Records for locating displayed items:
** start **

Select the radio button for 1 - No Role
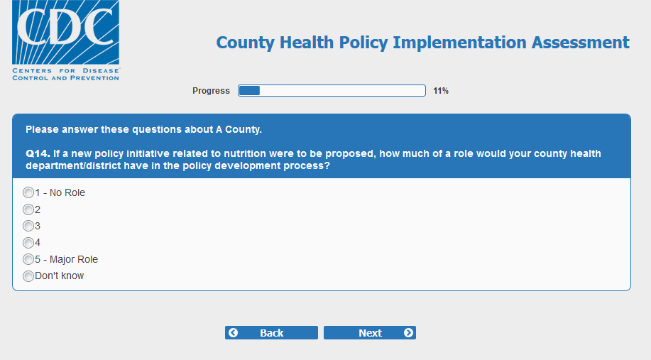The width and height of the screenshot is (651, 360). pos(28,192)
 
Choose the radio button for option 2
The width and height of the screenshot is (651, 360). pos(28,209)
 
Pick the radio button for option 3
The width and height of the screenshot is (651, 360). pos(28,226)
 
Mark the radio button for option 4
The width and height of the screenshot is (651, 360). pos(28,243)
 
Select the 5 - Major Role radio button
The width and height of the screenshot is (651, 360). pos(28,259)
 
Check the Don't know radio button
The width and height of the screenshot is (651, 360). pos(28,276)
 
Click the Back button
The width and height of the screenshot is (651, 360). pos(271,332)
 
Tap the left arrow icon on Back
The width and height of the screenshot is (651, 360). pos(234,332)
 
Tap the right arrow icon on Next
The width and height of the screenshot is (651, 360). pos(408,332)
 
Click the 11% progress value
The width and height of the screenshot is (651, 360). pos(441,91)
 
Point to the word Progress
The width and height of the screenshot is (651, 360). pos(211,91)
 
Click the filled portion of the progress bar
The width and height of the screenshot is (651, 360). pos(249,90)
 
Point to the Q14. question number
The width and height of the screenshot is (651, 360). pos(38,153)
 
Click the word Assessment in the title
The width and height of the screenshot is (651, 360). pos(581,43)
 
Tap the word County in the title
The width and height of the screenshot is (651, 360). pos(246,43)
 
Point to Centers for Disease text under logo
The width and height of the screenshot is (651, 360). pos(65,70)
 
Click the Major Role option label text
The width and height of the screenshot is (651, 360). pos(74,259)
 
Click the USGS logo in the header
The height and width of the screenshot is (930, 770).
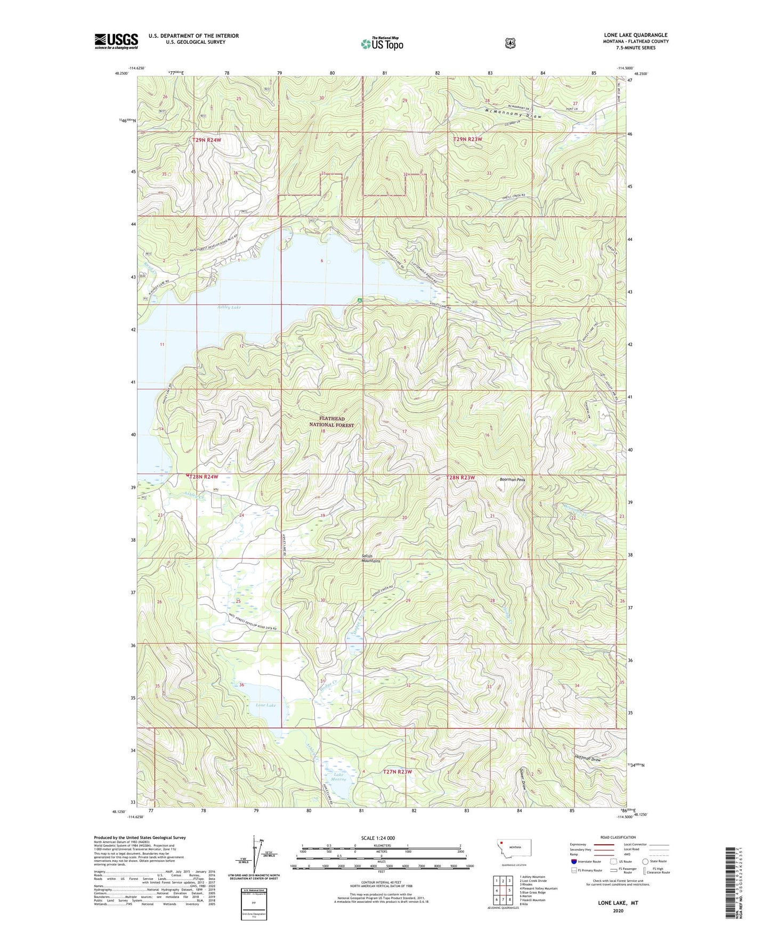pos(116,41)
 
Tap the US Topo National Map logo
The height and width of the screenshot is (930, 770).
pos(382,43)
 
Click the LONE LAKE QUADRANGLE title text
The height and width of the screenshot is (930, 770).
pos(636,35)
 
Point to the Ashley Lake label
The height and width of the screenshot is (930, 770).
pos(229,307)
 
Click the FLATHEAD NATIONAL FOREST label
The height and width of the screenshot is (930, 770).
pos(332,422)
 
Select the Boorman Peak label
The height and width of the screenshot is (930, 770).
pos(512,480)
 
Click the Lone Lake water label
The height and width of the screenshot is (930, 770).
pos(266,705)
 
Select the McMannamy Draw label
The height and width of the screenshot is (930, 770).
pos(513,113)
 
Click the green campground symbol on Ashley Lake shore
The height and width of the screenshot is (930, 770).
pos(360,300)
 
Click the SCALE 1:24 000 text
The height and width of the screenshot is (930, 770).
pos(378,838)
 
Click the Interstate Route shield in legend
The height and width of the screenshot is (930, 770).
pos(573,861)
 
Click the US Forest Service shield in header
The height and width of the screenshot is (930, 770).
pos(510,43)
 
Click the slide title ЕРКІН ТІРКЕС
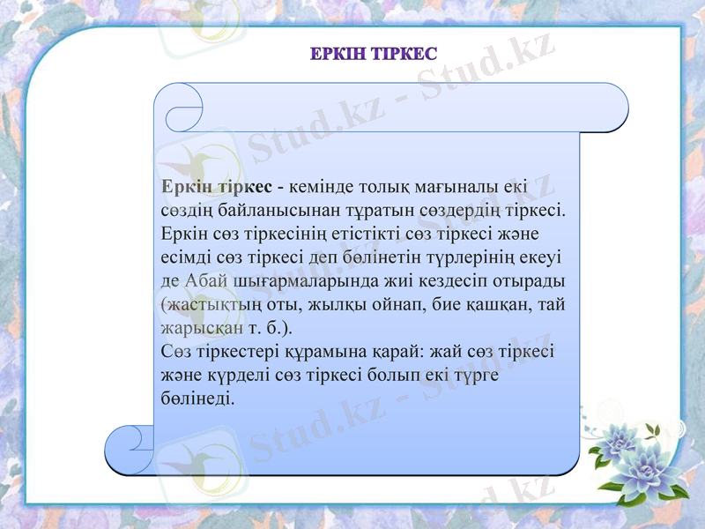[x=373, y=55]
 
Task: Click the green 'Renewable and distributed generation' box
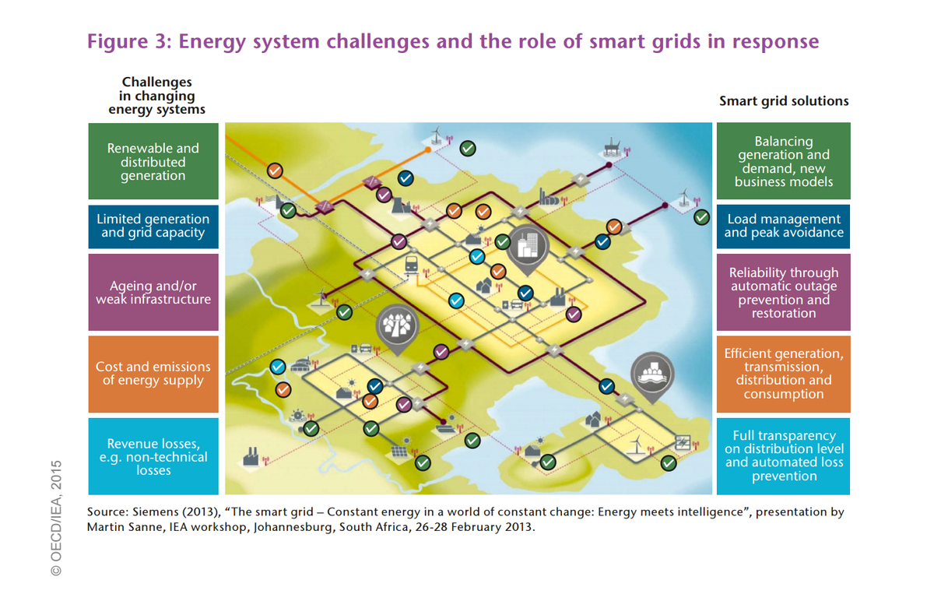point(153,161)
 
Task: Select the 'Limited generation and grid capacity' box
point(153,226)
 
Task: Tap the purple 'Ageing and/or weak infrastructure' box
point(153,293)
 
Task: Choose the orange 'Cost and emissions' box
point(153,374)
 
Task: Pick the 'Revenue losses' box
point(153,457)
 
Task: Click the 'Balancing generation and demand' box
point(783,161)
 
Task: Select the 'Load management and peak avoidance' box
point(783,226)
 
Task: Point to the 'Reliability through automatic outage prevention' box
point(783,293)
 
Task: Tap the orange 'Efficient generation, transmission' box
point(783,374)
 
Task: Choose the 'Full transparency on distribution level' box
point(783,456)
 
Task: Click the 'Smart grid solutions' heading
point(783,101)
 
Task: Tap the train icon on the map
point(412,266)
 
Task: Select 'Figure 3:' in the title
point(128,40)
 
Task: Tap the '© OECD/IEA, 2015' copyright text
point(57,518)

** end **
** start **

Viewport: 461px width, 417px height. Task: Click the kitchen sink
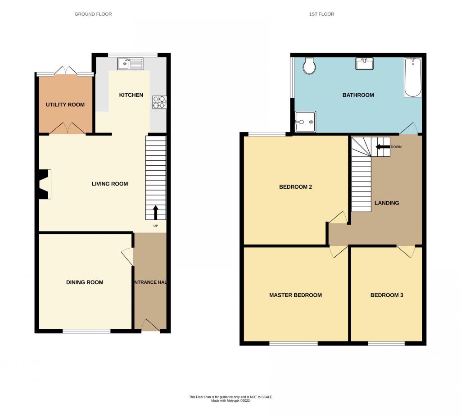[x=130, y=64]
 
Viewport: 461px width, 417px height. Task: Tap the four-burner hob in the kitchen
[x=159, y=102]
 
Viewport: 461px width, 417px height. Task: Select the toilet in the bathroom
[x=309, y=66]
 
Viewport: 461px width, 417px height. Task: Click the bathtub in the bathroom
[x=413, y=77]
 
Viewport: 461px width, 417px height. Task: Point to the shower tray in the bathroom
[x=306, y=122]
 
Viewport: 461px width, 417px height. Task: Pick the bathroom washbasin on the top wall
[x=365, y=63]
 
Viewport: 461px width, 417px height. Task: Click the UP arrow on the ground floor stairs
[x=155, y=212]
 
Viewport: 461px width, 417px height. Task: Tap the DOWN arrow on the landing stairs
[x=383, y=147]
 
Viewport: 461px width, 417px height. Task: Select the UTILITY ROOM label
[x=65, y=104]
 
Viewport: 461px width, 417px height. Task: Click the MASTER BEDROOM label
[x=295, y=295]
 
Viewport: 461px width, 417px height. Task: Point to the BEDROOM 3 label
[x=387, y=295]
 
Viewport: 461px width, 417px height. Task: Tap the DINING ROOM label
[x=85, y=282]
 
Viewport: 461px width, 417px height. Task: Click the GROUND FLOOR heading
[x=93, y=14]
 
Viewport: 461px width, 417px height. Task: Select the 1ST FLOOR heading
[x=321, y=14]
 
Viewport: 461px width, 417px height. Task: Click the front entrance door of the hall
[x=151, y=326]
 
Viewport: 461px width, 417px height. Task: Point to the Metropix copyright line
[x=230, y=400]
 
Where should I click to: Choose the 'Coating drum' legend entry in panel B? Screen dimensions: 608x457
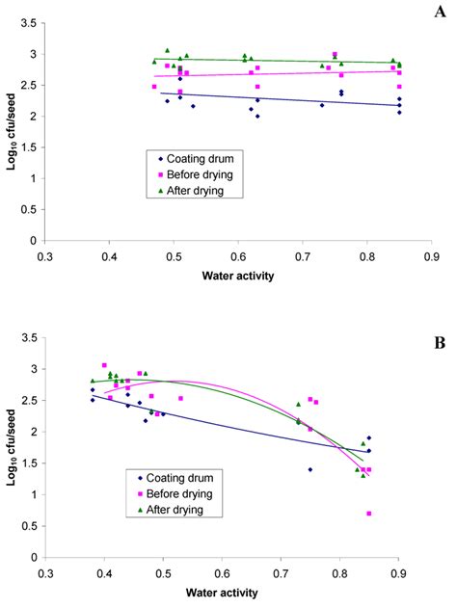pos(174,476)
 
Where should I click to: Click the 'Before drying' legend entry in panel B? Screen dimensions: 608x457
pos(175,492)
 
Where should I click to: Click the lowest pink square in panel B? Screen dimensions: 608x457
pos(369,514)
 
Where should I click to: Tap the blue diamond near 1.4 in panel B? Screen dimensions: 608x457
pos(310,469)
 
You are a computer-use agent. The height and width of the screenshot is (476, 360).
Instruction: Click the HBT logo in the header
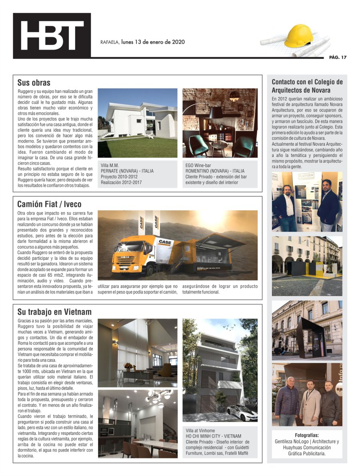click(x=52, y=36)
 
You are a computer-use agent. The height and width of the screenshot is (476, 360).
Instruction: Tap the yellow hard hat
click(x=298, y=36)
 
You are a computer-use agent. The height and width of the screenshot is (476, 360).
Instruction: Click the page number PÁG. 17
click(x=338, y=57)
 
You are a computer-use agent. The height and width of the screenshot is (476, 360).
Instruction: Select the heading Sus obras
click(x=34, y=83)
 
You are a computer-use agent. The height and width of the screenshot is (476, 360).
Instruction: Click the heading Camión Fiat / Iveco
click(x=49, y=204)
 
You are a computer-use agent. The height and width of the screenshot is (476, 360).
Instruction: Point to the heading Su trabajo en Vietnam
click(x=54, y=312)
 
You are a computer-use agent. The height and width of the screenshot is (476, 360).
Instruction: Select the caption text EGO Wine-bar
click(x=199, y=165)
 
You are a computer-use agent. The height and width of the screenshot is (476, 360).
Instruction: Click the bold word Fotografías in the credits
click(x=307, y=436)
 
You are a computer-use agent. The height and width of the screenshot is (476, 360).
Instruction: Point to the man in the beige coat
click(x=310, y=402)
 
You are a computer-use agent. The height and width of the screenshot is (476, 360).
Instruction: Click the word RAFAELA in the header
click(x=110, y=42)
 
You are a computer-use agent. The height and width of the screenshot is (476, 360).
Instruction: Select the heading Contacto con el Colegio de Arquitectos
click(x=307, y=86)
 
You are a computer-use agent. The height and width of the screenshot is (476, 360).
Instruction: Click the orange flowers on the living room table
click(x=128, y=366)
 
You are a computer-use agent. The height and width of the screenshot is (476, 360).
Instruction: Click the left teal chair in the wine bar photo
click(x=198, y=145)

** end **
** start **

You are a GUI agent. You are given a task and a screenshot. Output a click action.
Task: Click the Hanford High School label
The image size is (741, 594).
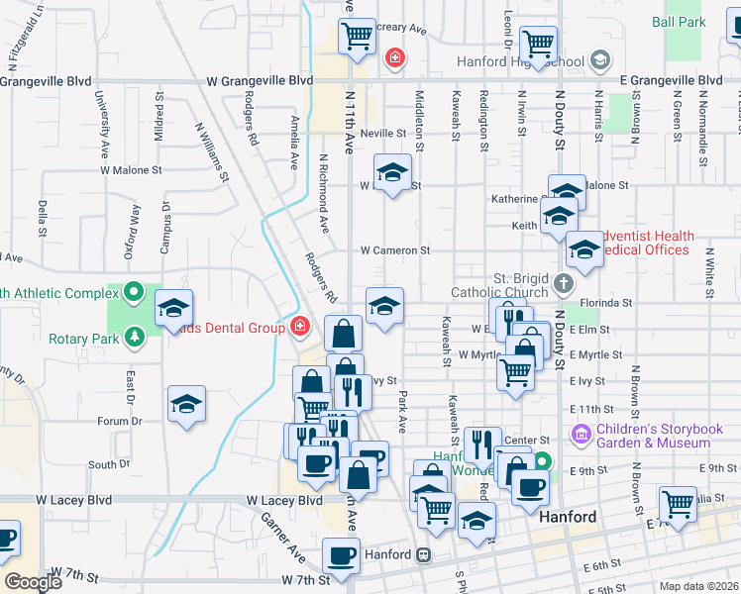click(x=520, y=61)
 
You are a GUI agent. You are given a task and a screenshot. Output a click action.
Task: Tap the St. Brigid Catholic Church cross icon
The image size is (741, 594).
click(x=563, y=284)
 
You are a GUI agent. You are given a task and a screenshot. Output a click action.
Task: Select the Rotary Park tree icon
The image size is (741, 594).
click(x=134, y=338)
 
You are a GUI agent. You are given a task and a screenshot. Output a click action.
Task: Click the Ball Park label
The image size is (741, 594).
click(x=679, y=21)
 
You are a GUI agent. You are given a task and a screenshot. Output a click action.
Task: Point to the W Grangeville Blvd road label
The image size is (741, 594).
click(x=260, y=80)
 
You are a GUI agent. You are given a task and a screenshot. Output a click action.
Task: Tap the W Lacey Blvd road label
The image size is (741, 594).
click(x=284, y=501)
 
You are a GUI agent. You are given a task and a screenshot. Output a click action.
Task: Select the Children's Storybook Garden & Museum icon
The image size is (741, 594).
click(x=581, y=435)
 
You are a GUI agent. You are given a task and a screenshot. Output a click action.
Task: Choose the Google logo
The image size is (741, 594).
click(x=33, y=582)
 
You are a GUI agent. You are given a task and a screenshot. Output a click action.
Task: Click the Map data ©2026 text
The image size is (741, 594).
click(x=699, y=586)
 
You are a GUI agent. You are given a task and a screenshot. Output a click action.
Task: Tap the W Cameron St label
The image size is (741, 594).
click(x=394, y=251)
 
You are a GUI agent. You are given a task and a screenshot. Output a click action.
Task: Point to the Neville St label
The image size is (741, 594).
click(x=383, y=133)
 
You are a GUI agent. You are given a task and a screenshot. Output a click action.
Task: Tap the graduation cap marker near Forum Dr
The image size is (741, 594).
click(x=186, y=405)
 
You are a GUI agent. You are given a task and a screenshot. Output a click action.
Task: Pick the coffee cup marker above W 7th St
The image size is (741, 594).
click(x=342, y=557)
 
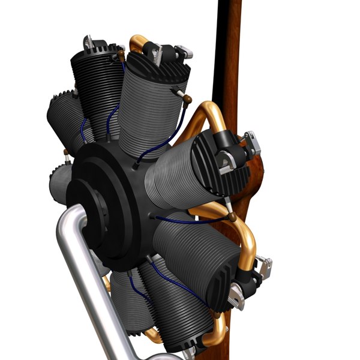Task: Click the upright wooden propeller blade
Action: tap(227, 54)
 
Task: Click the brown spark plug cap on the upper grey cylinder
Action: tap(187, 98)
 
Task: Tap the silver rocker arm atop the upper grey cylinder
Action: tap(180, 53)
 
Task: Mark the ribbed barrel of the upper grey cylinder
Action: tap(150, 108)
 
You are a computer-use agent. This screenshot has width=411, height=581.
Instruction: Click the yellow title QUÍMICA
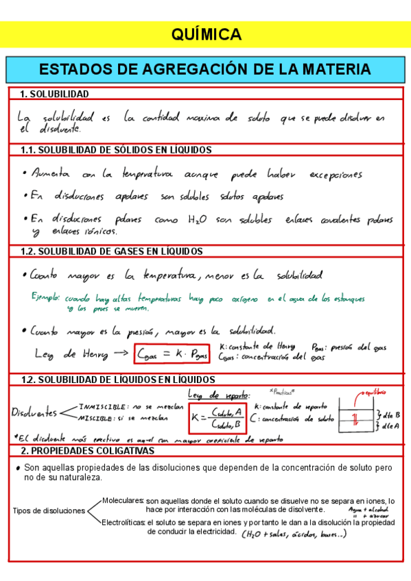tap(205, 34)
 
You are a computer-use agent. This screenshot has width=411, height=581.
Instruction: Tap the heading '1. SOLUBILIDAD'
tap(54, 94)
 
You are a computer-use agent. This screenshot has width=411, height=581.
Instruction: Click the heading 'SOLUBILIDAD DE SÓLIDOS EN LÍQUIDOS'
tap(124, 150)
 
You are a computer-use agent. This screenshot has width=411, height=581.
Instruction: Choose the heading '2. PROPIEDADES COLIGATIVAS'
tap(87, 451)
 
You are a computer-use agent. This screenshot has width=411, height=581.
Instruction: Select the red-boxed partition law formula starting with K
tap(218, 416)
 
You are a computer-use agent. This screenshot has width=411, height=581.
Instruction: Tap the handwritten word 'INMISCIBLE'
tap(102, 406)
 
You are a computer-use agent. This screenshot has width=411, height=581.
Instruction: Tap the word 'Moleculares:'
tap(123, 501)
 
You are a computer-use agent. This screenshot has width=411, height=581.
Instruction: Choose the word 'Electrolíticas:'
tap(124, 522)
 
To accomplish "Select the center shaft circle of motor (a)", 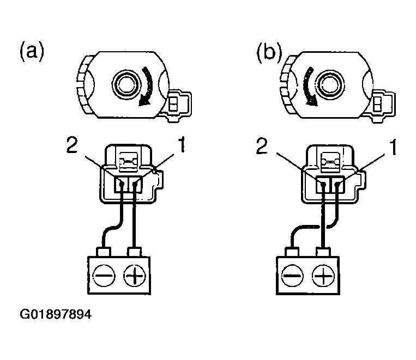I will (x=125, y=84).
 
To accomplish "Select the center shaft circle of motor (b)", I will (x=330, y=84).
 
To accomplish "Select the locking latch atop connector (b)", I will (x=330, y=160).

** end **

> **Aim of the exercise**: Transcribe the lines of the records above, starting with the line that contains "Point to Centers for Disease text under logo" and ending after the line that contains "pos(382,43)". Leave out the pictures.

> **Result of the exercise**:
Point to Centers for Disease text under logo
The width and height of the screenshot is (651, 360). pos(65,70)
 
Click the Major Role option label text
The width and height of the screenshot is (651, 360). pos(74,259)
 
Click the USGS logo in the header
The height and width of the screenshot is (930, 770).
pos(116,41)
 
Tap the US Topo National Map logo
The height and width of the screenshot is (930, 770).
pos(382,43)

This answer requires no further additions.